Enquanto isso, o setor produtivo agoniza. As pequenas e médias empresas operam com custos de crédito insuportáveis; as grandes corporações postergam investimentos por falta de horizonte; o crédito imobiliário desacelera; o consumo das famílias estagna. A economia real é sacrificada para preservar uma suposta “credibilidade monetária” cujo principal beneficiário é o mercado financeiro.

Nenhum país se desenvolveu com taxas reais acima de dois dígitos. O exemplo dos Estados Unidos, agora em processo de redução, reforça que a ortodoxia perdeu sentido no mundo pós-pandemia. A política monetária brasileira permanece prisioneira de uma mentalidade do século passado — aquela que acredita que o sofrimento da maioria é o preço natural da tranquilidade dos rentistas.

O que fará o Copom?

Diante desse cenário, a próxima reunião do Copom será um teste de racionalidade econômica e de sensibilidade social. Há três caminhos possíveis.

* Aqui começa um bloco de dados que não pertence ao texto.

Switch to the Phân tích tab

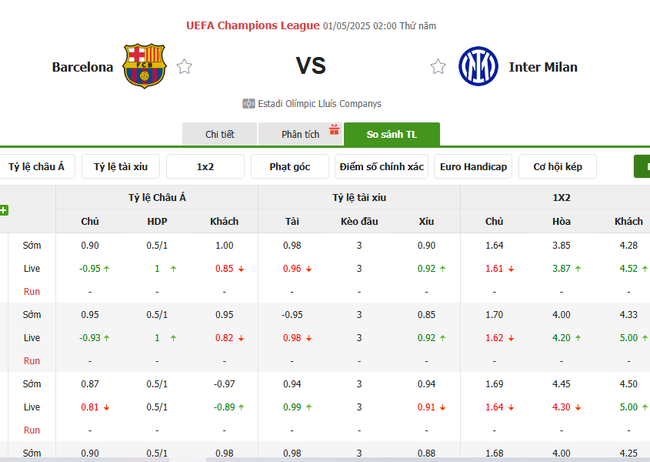[300, 134]
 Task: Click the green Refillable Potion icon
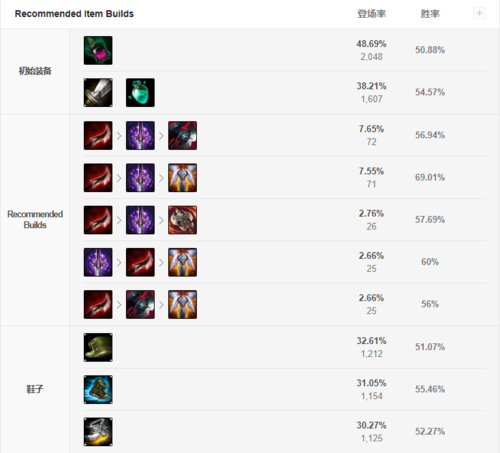point(140,93)
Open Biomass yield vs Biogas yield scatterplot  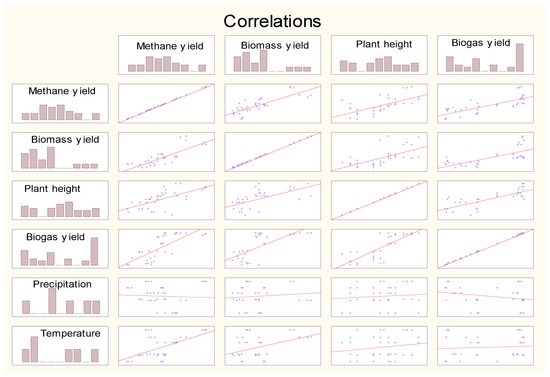pos(485,152)
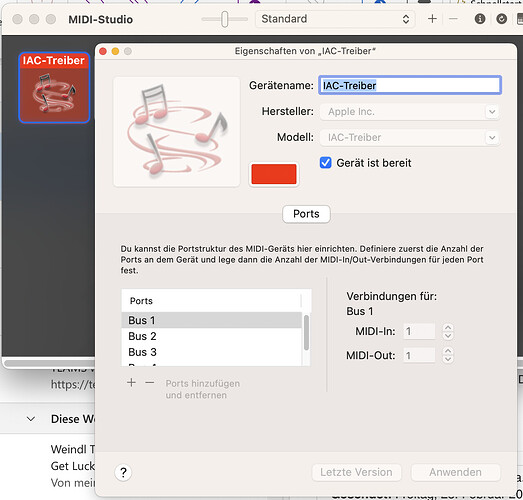The image size is (523, 500).
Task: Expand the Hersteller dropdown arrow
Action: click(492, 111)
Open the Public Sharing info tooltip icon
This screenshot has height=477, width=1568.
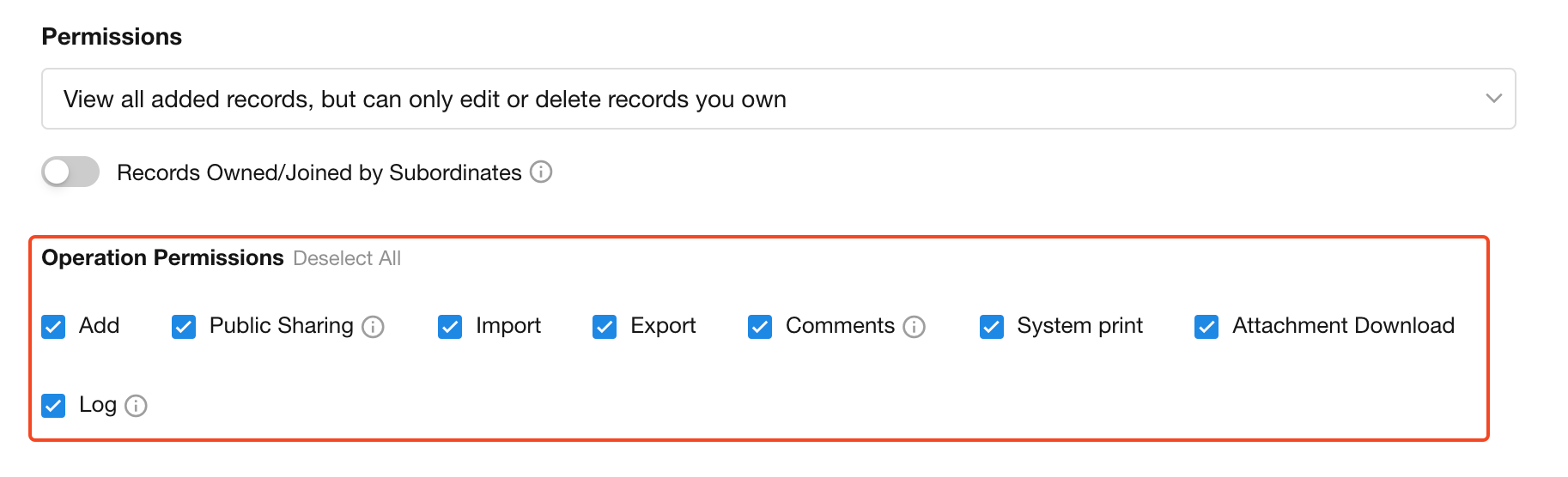[373, 327]
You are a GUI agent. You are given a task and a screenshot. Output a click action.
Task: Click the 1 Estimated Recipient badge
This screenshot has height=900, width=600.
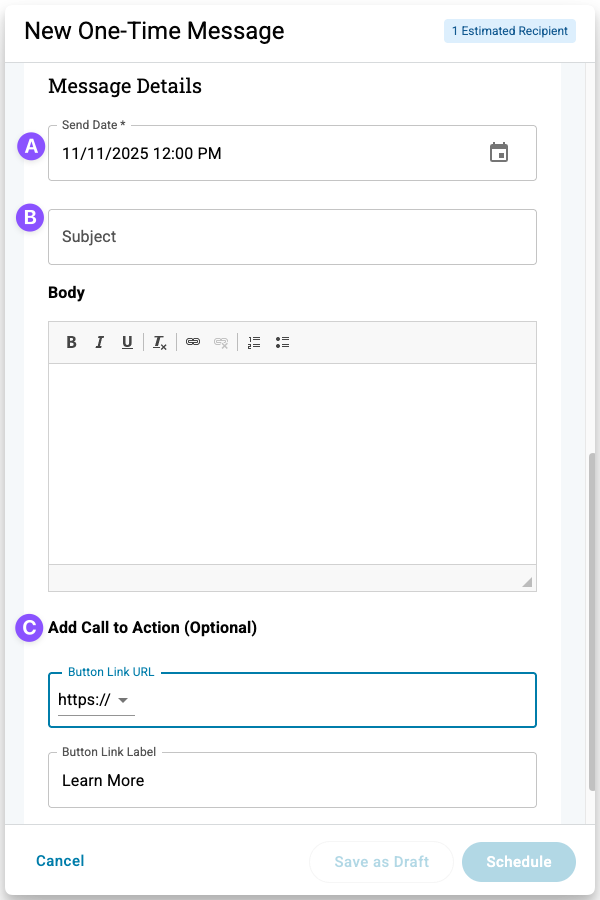[510, 31]
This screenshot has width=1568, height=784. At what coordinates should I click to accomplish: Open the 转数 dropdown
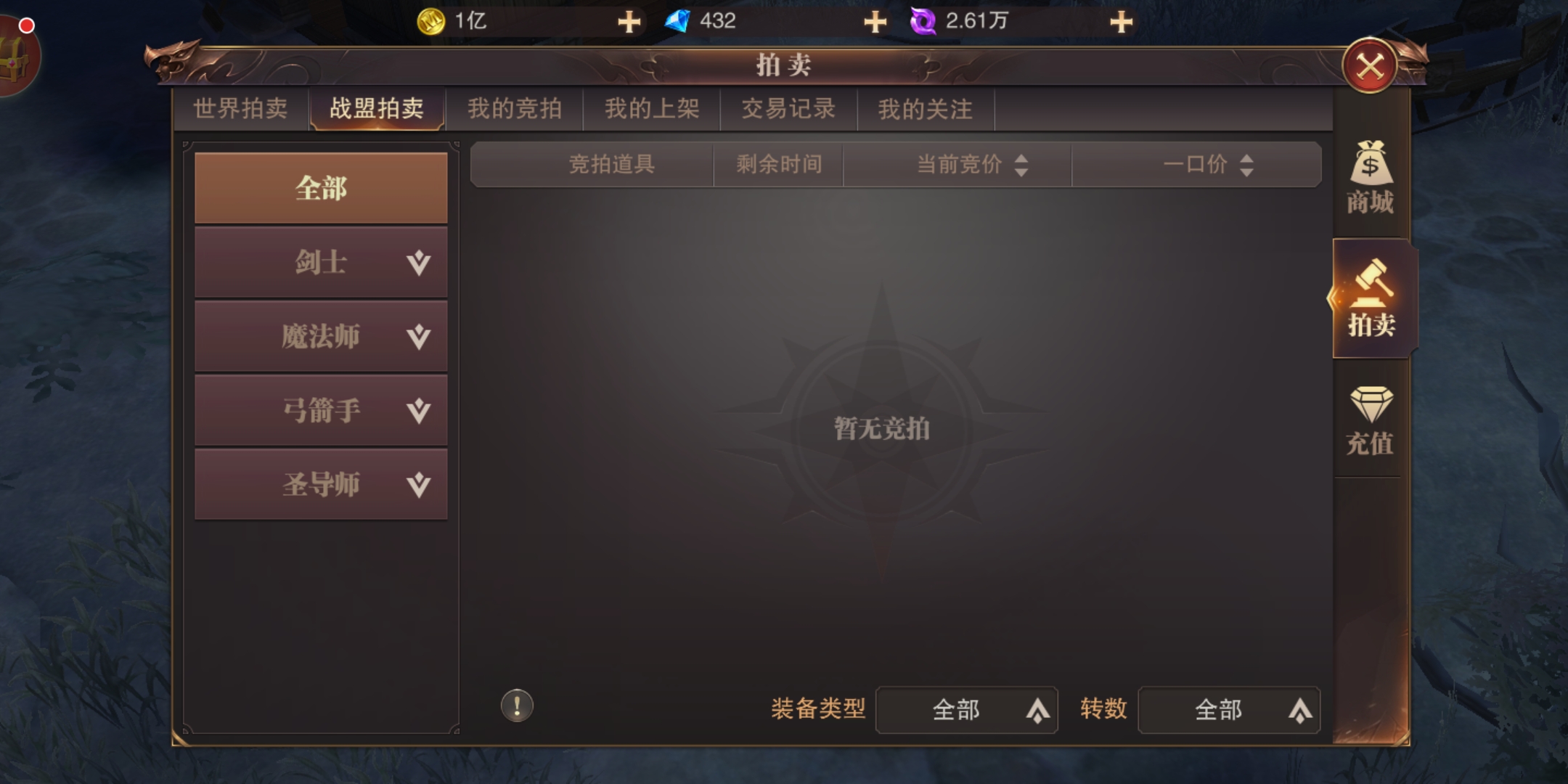tap(1229, 710)
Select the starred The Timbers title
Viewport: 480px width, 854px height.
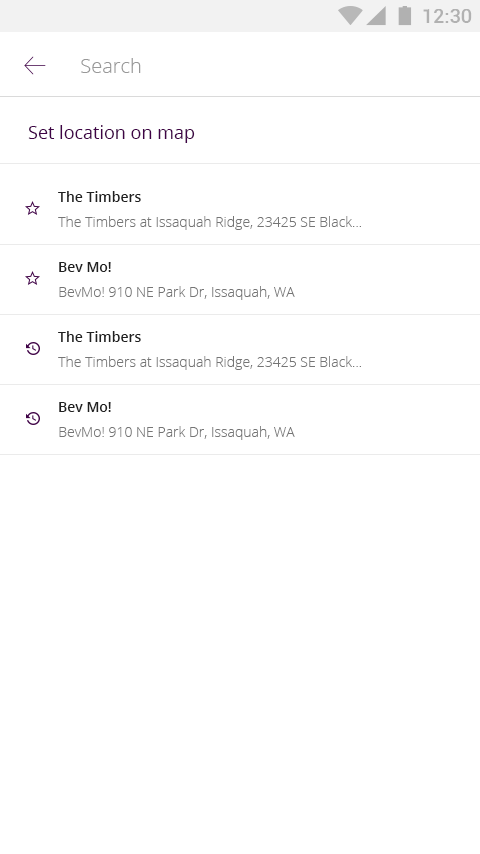100,197
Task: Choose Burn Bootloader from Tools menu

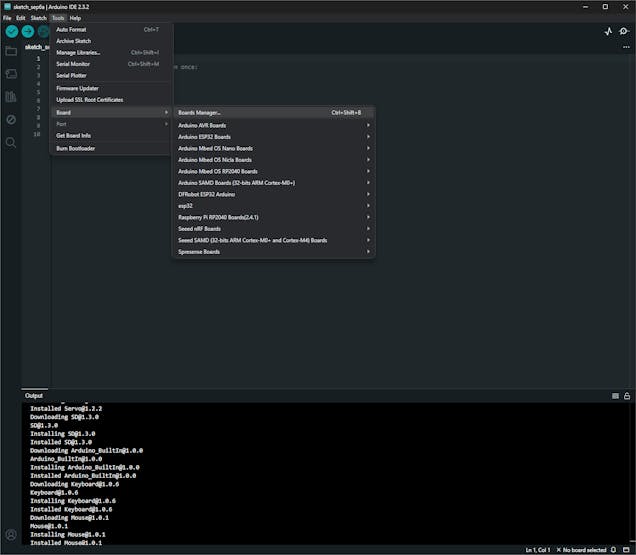Action: click(x=110, y=148)
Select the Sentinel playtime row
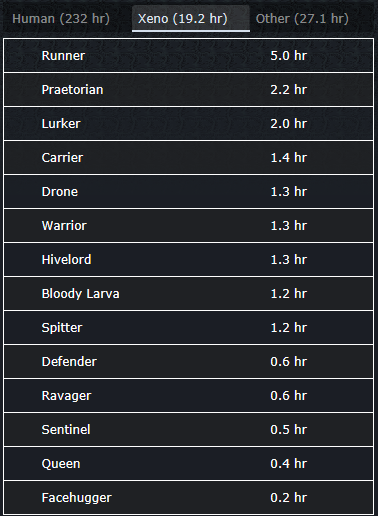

O primeiro é a manutenção da taxa, opção mais provável se prevalecer o conservadorismo que hoje domina o Comitê. O argumento será o de que é preciso “consolidar a desinflação” e evitar “riscos ao câmbio”. Na prática, será a escolha da inércia — um adiamento custoso e improdutivo.

O segundo caminho é a sinalização de um corte futuro, sem reduzi-lo de imediato. Seria o reconhecimento de que o ciclo de aperto se esgotou e de que o Copom precisa ajustar sua bússola à nova paisagem internacional. Essa saída permitiria preservar a imagem de prudência, ao mesmo tempo em que abriria espaço para uma inflexão gradual.

O terceiro, o mais ousado e coerente com a realidade, seria iniciar desde já o ciclo de queda, ainda que com um corte simbólico de 0,25 ponto percentual, por exemplo. Tal gesto teria enorme poder político e econômico, sinalizando que o Banco Central reconhece o custo social e fiscal dos juros e se dispõe a realinhar a política monetária ao imperativo do crescimento.

O Copom, porém, tem se mostrado refratário à ousadia. Sua comunicação segue dominada por uma retórica de “ancoragem de expectativas” que ignora o fato de que a própria âncora já arrasta o país para o fundo. Enquanto o mundo se move para o relaxamento monetário, o Brasil corre o risco de permanecer imobilizado em um dogma: o da taxa alta como remédio universal.

Se a decisão que virá mantiver a Selic em 15%, o recado será claro: o Banco Central optará por proteger o rentismo em detrimento do desenvolvimento. Se, ao contrário, reconhecer que juros a este nível são imorais e autodestrutivos, abrirá uma nova fase, em que o crescimento e o emprego voltam a ser prioridade de uma política econômica a serviço do país, e não dos credores.